» What is being asked
After locating the line that contains "GIỎ CHỢ GC 01 (71, 256)" in the records below, write out exactly that line and each line after it through the one that contains "#libraries (347, 361)", and nothing else.

» Entries provided

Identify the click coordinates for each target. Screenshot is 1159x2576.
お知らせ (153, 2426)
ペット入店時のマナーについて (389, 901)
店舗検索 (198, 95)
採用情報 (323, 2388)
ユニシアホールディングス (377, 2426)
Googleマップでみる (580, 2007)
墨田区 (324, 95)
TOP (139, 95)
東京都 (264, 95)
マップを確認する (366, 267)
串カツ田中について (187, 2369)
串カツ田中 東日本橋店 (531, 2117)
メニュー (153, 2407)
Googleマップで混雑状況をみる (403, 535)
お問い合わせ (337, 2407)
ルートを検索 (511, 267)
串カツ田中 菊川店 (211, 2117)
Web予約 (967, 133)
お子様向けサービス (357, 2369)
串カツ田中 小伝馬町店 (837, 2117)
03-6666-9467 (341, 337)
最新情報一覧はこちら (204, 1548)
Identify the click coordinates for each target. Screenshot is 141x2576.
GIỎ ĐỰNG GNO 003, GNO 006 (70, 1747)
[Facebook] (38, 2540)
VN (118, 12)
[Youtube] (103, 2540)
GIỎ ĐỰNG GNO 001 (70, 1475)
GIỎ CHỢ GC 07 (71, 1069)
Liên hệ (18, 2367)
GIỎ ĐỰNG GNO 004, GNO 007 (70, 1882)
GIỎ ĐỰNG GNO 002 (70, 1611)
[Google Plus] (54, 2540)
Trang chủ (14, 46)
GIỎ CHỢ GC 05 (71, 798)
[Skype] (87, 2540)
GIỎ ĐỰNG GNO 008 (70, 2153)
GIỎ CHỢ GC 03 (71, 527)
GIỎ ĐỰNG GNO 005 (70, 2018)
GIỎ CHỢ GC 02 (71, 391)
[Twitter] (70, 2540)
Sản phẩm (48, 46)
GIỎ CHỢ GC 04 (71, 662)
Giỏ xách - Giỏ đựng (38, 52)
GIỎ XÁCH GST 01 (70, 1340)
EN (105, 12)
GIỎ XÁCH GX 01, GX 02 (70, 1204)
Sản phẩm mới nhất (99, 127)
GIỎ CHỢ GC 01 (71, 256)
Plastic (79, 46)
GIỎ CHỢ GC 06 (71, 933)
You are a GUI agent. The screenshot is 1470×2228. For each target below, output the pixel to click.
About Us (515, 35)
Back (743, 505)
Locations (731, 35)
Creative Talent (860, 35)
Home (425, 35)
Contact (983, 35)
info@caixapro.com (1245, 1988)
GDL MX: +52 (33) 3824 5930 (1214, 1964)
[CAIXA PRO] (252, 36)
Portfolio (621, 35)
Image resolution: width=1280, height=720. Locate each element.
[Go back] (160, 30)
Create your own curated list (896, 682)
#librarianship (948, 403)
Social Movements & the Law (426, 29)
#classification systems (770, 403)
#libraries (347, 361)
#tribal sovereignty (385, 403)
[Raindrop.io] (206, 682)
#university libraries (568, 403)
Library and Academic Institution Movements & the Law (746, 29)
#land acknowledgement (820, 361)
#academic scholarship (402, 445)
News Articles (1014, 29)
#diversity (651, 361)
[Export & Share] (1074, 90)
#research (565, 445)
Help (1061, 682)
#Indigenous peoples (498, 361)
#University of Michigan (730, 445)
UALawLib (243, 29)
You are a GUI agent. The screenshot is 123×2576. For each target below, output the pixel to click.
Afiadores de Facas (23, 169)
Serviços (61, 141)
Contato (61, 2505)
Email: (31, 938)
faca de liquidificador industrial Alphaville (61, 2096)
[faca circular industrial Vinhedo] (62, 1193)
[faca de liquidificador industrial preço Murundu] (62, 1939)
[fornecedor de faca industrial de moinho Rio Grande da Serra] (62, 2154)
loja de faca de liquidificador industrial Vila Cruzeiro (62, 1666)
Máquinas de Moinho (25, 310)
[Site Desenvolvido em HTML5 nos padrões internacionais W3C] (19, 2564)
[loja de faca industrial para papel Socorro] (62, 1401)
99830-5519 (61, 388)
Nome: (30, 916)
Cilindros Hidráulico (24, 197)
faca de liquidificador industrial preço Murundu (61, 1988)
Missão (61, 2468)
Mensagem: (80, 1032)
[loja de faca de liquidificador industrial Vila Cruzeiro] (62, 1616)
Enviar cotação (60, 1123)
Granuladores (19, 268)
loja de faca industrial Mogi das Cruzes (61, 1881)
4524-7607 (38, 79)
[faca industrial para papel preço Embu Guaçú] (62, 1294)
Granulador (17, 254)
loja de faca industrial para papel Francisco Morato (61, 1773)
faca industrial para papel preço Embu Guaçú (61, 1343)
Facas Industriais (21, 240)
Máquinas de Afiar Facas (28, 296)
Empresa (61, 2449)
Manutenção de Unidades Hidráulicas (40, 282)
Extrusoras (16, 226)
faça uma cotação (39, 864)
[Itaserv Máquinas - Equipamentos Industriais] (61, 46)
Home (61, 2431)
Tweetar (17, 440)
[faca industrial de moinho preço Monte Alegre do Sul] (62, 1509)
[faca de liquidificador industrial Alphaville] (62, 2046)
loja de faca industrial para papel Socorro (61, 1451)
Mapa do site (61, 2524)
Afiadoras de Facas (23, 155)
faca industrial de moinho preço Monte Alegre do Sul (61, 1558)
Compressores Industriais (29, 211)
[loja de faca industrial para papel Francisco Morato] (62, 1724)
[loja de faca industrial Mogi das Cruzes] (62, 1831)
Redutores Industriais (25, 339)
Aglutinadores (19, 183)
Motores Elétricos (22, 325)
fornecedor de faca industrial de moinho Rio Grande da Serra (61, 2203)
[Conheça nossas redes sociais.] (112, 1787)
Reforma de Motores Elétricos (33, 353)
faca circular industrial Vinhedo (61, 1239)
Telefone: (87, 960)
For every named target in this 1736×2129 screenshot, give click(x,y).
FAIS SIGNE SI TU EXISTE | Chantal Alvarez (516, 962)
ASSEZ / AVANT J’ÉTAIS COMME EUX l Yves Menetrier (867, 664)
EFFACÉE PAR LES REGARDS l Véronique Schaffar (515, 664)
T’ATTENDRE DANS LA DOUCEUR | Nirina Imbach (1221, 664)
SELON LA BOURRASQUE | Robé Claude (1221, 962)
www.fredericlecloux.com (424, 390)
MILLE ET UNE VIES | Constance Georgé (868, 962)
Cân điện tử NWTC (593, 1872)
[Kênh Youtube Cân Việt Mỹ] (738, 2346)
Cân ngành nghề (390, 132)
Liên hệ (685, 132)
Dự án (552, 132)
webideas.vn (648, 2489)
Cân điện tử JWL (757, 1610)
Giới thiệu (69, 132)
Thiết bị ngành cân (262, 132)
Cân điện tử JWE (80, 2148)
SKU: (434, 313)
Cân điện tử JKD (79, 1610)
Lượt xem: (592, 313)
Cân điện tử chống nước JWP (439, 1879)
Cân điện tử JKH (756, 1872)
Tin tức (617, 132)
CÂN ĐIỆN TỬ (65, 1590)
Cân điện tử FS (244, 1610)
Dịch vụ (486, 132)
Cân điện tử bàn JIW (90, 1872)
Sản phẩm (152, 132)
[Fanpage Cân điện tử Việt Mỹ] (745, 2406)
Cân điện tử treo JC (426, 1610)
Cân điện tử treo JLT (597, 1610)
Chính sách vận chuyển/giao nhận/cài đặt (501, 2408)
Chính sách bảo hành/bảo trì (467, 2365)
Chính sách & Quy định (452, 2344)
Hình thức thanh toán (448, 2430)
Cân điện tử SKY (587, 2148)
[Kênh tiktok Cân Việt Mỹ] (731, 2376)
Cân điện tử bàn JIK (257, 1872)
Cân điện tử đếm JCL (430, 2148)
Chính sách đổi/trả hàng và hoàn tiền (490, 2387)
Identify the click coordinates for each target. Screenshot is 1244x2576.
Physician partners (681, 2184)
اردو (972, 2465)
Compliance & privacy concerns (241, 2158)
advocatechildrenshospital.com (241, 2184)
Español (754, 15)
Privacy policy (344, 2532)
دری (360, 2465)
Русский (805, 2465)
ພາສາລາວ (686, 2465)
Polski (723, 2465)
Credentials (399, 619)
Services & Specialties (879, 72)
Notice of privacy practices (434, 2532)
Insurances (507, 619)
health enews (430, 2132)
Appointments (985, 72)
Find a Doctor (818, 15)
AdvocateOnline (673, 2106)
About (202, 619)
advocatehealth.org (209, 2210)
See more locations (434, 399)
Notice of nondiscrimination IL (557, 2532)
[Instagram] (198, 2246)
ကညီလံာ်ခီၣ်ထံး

» Your solution
GIỎ CHỢ GC 01 (71, 256)
Plastic (79, 46)
GIỎ CHỢ GC 06 (71, 933)
You are a GUI agent. The screenshot is 1470×2228. For each target below, output the pixel to click.
About Us (515, 35)
Back (743, 505)
Locations (731, 35)
Creative Talent (860, 35)
Home (425, 35)
Contact (983, 35)
info@caixapro.com (1245, 1988)
GDL MX: +52 (33) 3824 5930 (1214, 1964)
[CAIXA PRO] (252, 36)
Portfolio (621, 35)
Image resolution: width=1280, height=720. Locate each element.
[Go back] (160, 30)
Create your own curated list (896, 682)
#librarianship (948, 403)
Social Movements & the Law (426, 29)
#classification systems (770, 403)
#libraries (347, 361)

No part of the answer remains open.